When I was growing up in Louisiana, we had a maid named Mertis. She was African-American. No, we didn’t call her a cleaning lady, we called her a maid. And she made my day quite a few times. In fact, she made the effort to plant a seed in a little girl with big pony tails and big thoughts. During my recent trip to the South after 15 years, I was surprised how many people still felt the need to point out the skin color of the person they were describing. This doesn’t seem to happen in the Northeast, at least not in my neck of the woods, at least not too often. It was disturbing. There’s an article by Jon Meacham in the recent Newsweek addition called Letting Hillary be Hillary. Of course, it’s all about her but it’s also about her being a woman and about Barack Obama’s skin color. Will we ever exist in a world where folks don’t feel the need to point these things out? Of course the article was quite thought provoking; I enjoyed it. But I see it as slow growth.
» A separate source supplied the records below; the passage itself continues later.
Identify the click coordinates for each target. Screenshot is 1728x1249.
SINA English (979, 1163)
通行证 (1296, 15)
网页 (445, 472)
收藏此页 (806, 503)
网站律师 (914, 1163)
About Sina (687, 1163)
I guess we were all duped in second grade when we planted seeds in plastic cups. Remember how yours grew overnight? It was fascinating. Each day it stretched taller and taller, a tiny miracle right before your eyes. I wish I could make myself grow like that. It’s difficult day after day to stand and stare at the dirt, add the water, and talk to the seed. Where is the growth, I ask myself. And what kind of plant is it anyway? Shouldn’t I know this by now? Haven’t I planted enough seeds to fill a garden? Yes and No. Perhaps it depends on the big picture. Perhaps all the dirt, seedlings, and blossoms are working together to create the picture of my life. Maybe they’re creating the world I live in.
Jon Meacham’s article explains how some key leaders wish these two unusual candidates weren’t running at the same time, against each other. Apparently, it adds stress to the cause. Why, I ask, when we’re supposed to choose based on merits, qualifications, records, plans and visions. In fact, Hillary pointed this out along with her understanding that poor folks are so torn. Oh, please get over it! Close your eyes if you have to and let someone read the stats to you. Isn’t this silly? Maybe I’m spending too much time staring into the dirt. Or maybe I just don’t understand the cultural implications of a woman President or an African-American leader. Can these genetic and biological facets cause more damage than those found in past Presidents? What about all the learned behaviors? Gee, Kennedy was Catholic…what happened there? Can we possibly survive this? I think so. So why does it have to be an issue? Why must we keep pointing it out? Just lower your lids and I’ll stop staring at the dirt.
Hillary Clinton and Barack Obama have their own gardens to grow. They’re part of a political landscape, a culture that you, Mertis, your neighbor, and the teachers who buy those seeds and cups are all part of. So what’s the point of all this? Well, you just can’t make a seed grow faster than it can but you can plant as many as possible. If you plant one and then stare at the dirt day after day just trying to make it grow, you’ll miss a lot of opportunities. You’ll never have a garden and the world may never have a Hillary or an Obama as President. Now that would be an interesting plant, don’t you think? What about the two together on the ticket? Don’t want to overwhelm you but it could happen. Take a deep breath and close your eyes if you must. It’s not only soothing but also enhances your listening skills.
The seedling in your cup just got taller.